I'm worried about being able to have children, going back to work and putting pressure on my loved ones. If anyone has any advise on what happens and how to deal with things positively I would love to know.

Glad to know there is a group of people out there that understand how I feel as right now I feel very alone.

8 Replies

Hello and welcome

Firstly, yes you can have children, and to get a diagnosis when seronegative is twice as hard, and often in the first place so many of us have sheer hell being listened to. With this correct assessment you will have the best chance ever of having children safely and having access to the correct expertise and medication

Some people take a variety of drugs in including 'plaquenil' for fatigue alongside the other medications. Lots of people on here will help you with advise and support and your confidence will come back.

Sending you best wishes. Mary F x


HI MJ -- great advise from Mary as usual-- you have already got a big positive start. and that in it self is a big step. it sounds you are a young lady with a whole life ahead of you so live it -love it and go after this family you want hon------------------------ jet


Ahh! please dont feel alone, we are all here for you and you will be surprised just how many of us there are just like you. I was also seronegative and took me a long time to get a diagnosis but I have had two healthy children despite a few mishaps in that department along the way. I did not have the benefit of the knowledge and care that you can now get which of course you will have so please try and remember that you have now got the rest of your life to look forward to and things will now hopefully fall into place.

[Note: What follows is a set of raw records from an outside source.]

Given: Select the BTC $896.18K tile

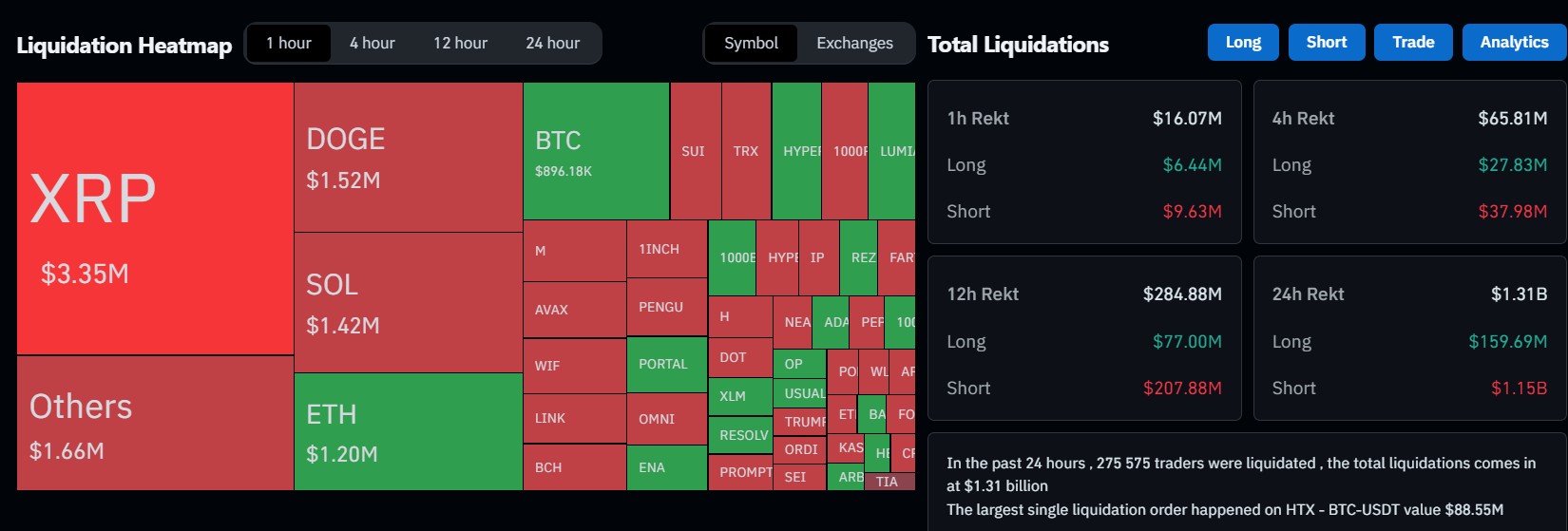Looking at the screenshot, I should pos(596,152).
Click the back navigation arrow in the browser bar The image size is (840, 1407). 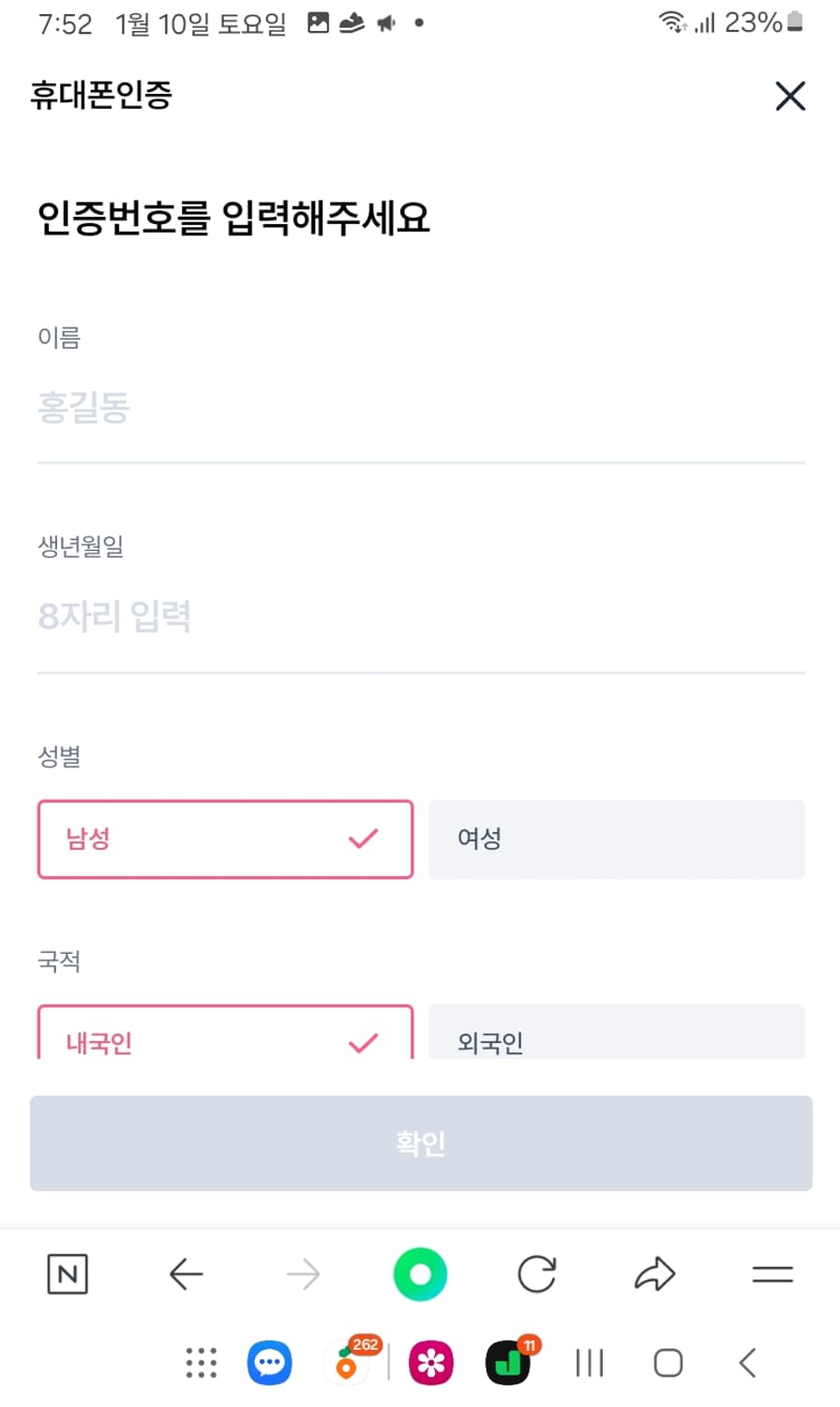186,1274
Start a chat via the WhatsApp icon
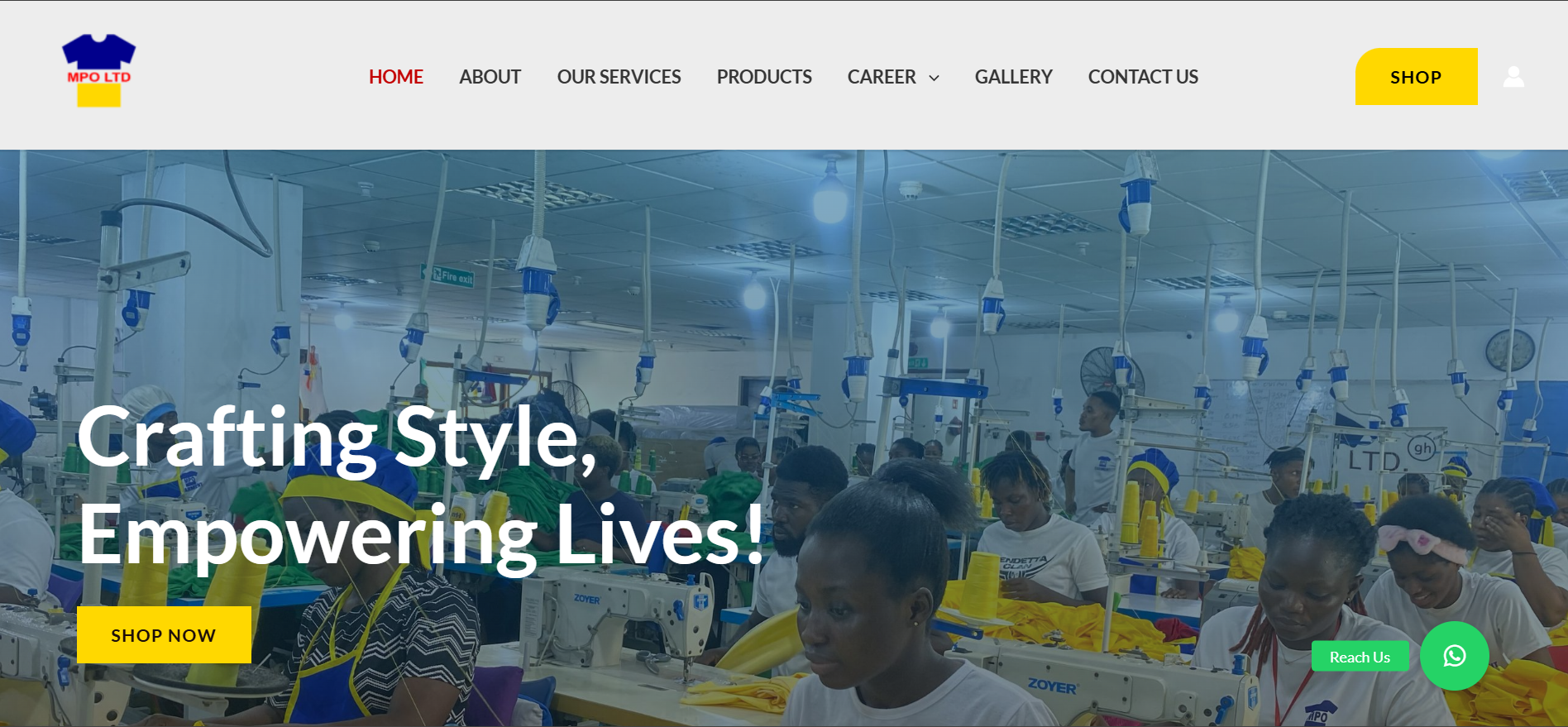This screenshot has width=1568, height=727. [x=1455, y=656]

I know its all new and a lot to take in but as the others have said we are all here to help and support you whenever you need it. x


Welcome to our family of Hughies, we will give you any advice & an ear to bash as much as possible between us :)

Please dont feel alone anymore, we have all been there & it's such a relief to know there are others to talk to.........these sites are a blessing to us all.............

We are not doctors but we will give help to the best of our knowledge or send you in the right direction if we cant.

We probably all had a hard time being listened to in the beginning......& still struggle with A+E & docs now!! but we are a very stubborn breed that will not just lie down & say ' know best!!' not when we know otherwise on our bodies..........

Eventually you will feel you can find the strength to do what it is you want to, it may be hard at times & some things you may have to adapt around a little differently (we are all different in the levels of ability)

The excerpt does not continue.